I believe the US tax law would view you as receiving a gift equal to the amount of interest that is not being charged. Gifts are not normally taxable to the recipient of the gift. If the gift was more than $18,000 per year, a US taxpayer would be required to report it, but that also would not apply to your father. You are required to report gifts of more than $100,000 per year, but the loan principal is not the amount of the gift, just the amount of foregone interest, so I don't think this comes into play either.
You could, for tax purposes, treat the entire loan amount as a gift and file form 3520, that might avoid any questions later. I'm don't think it's required in this case.
@user17574520943 very much agreeing with my colleague @Opus 17 for his analysis and suggestions for reporting of this transaction, would just like to add
(a) assuming the monies would be wired to your own US bank account, the bank would raise a SAR ( Suspicious Activity Report ) as a matter of course. Nothing usually happens to these but a record exsits at the US treasury.
(b) By recognizing the whole amount as a "gift" from a foreign person on form 3520 you would close any questions that may arise in future.

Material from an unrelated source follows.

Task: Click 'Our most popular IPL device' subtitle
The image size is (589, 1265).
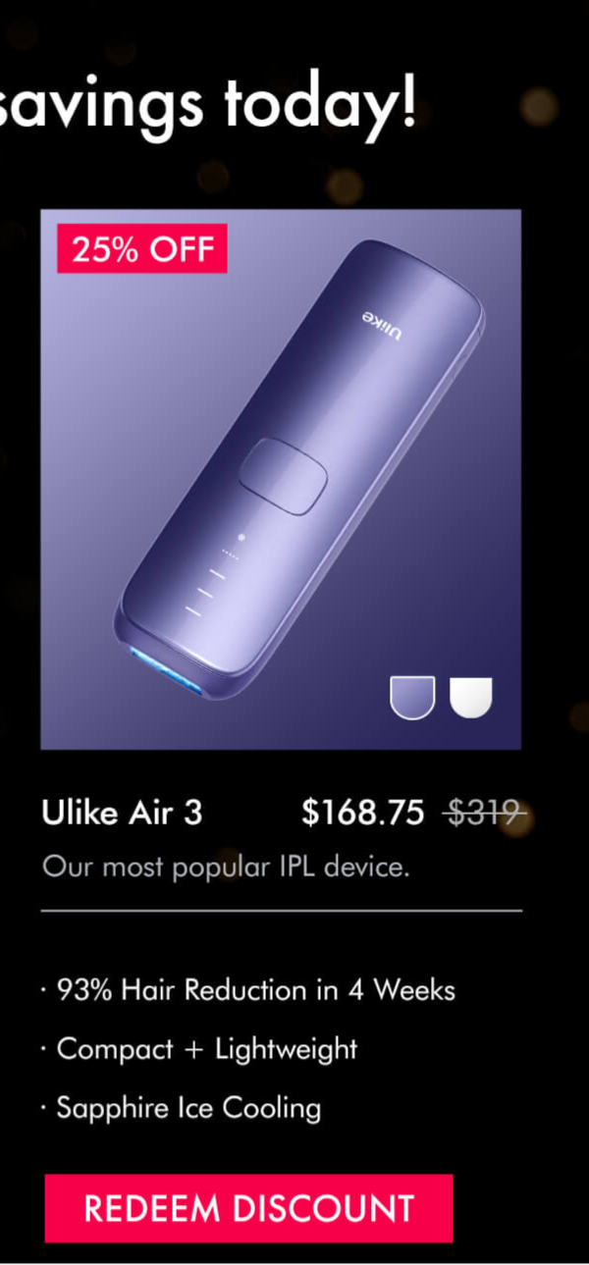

This also protects you in case and in the distant future you are not required to return the amount to the NRA.
(c) While no reporting would be required of you in future when you return the loaned amount, tagged as gift, there should be no SAR issue since again a SAR would be raised. There is nothing wrong or illegal about returning a gift ( never mind the size of the gift ).
For all these reasons I think the cleanest way to establish a trail is to recognize this as gift by raising the form 3520 --- note this does not go with your return ( see the IRS instructions on form 3520 ---> Form 3520 (Rev. December 2023) and is to be filed during the year wherein the amount was received.